Hejhej,
first I'd like to thank the developers of SQLAlchemy for their great
effort. The library works like a treat and is well documented. It's a
pleasure working with it...
Nevertheless I've currently run into a problem when trying to create
classes that are based on read-only reflection from existing database
tables. Here *read-only* means that I have a database table with fixed
contents that I'm not going to change in application.

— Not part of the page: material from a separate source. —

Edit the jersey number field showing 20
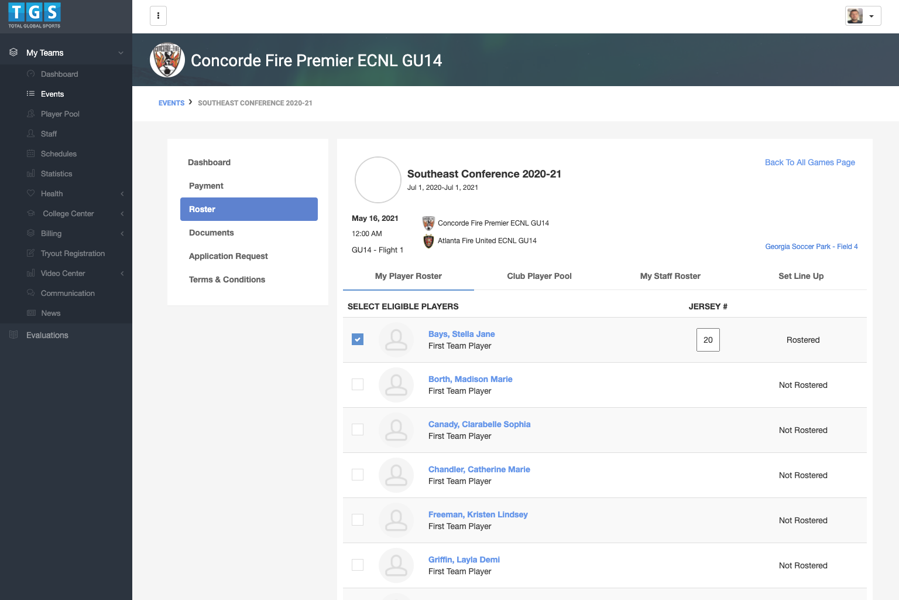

However, I need
this table and its contents to create other objects.
Let's assume we have a table *foos* with a number of rows - each of
them representing a distinct *foo*. There is the usual id column
*foo_id*, then there's *foo_name* and *foo_key*. I've been able to
come up with the following code to that uses reflection to derive the
table metadata.

engine = create_engine('postgresql://...')
Base = declarative_base()

class Foo(Base):
    __tablename__ = 'foos
    __autoload__ = True
    __table_args__ = {'autoload_with': engine}

def __init__(self):
        pass

Now when I create a foo object with f = Foo() I can see all columns of
the existing table by doing something like:
print f.metadata.tables[f.__tablename__].columns

What I want to do now is to initialize a *foo*-object by specifying
*foo_key* in the constructor so that I have exactly the one distinct
row containing *foo_key* at my disposal for further processing.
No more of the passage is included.